The strong negative correlation between RecOnly and PracTime is surprising: the choice to watch the recordings seems to be more than just independent of “being more practical time-wise,” but be made due to other factors (with having no live lectures to begin with (NoLive) being a trivial one). Surprisingly often, it was mentioned that the lecture-hall setting is distracting (TooDistract), and that thus it is better to learn outside of that setting (BetterLearn). It should be mentioned that the category TooDistract is linked to MedDisab; students did not feel comfortable or able to focus in the lecture hall. While most students did not specify their particular medical condition, several mentioned Attention-Deficit/Hyperactivity Disorder (ADHD) or depression:

“I just wasn’t doing so well.”

“Depression; when I had a good period, I could look at the records and catch up on the material I missed.”

“I have ADHD and find it very difficult to concentrate on the course on site. The distraction from other students is too great.”

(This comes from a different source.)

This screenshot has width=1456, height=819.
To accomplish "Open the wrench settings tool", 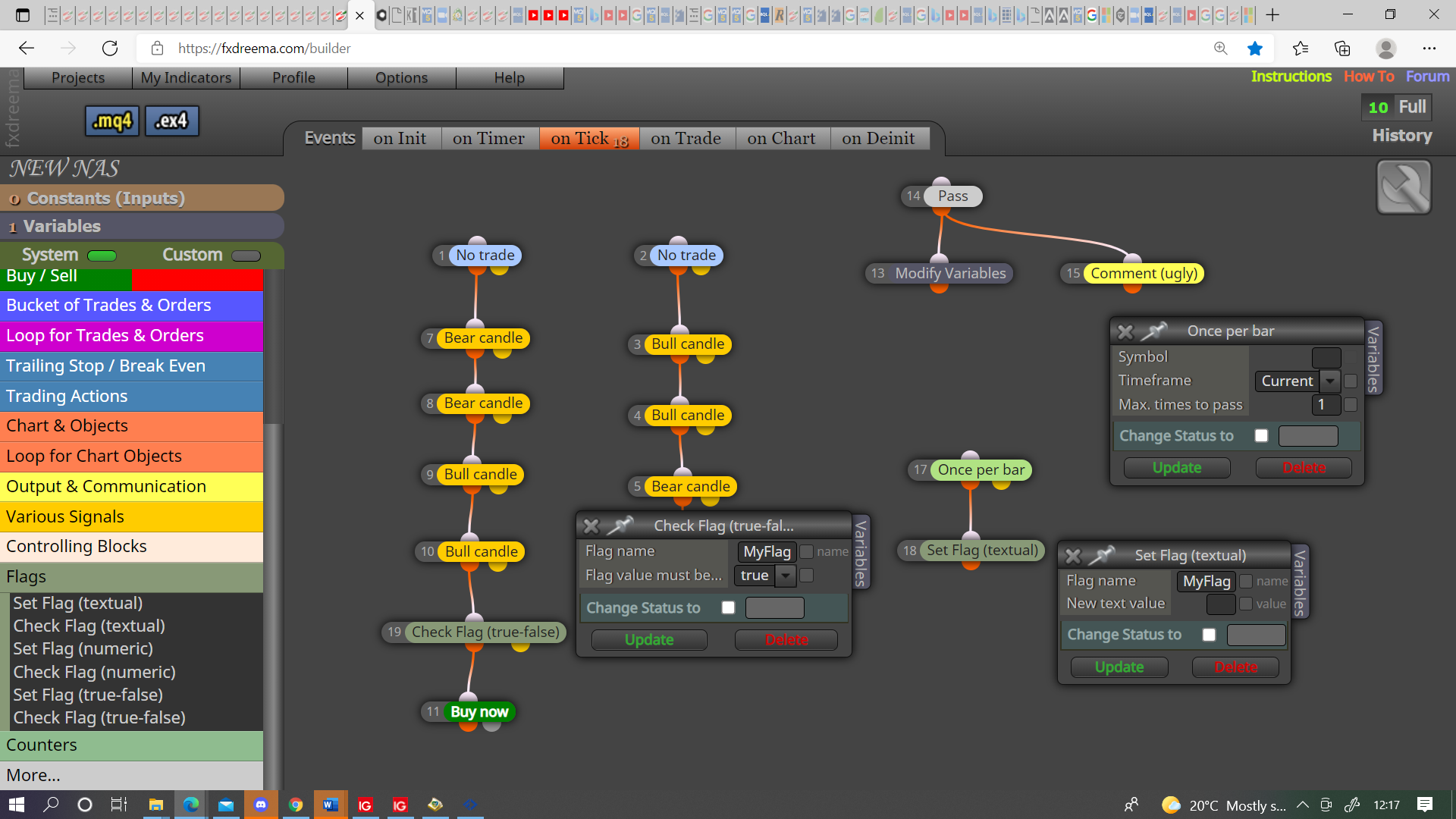I will tap(1404, 187).
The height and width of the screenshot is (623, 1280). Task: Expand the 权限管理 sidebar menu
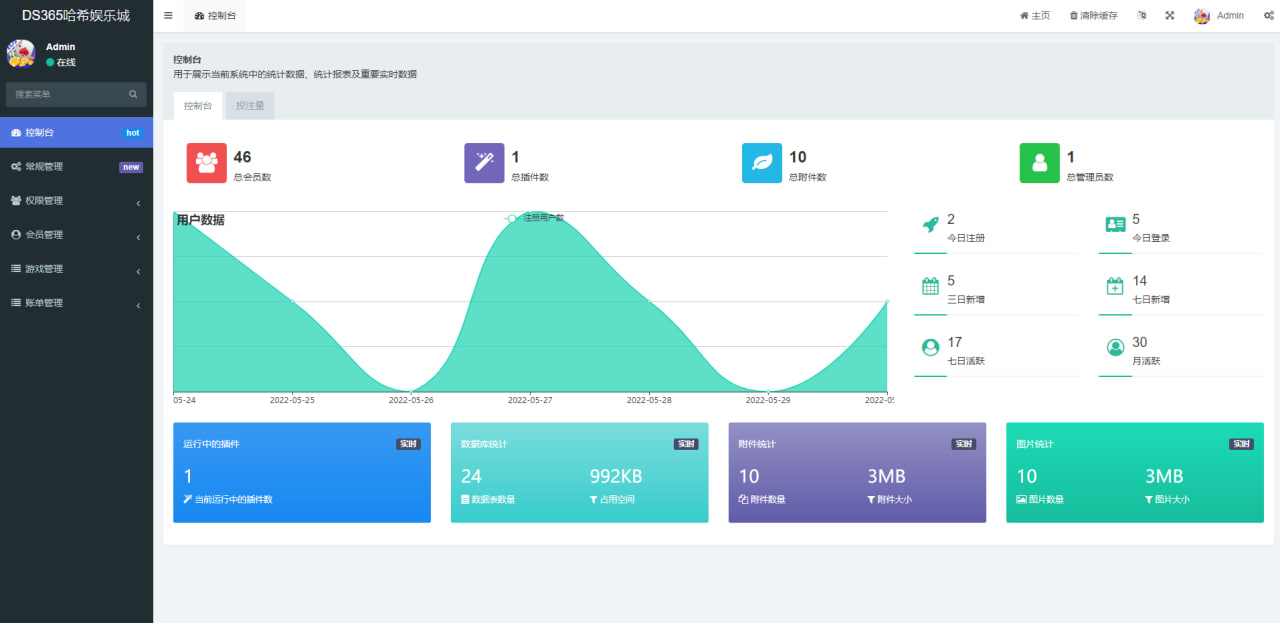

The category AloneCampus did not make the 50-response cut, but while “depressed” may not have been used in the clinical sense in the following statement, there is a possibility that these attributes and categories feed on themselves and propagate each other:

“Because I felt depressed not to have friends to share my experiences with. Particularly because it was a difficult topic.”

—students do not come to lecture because they feel depressed that other students do not come to lecture.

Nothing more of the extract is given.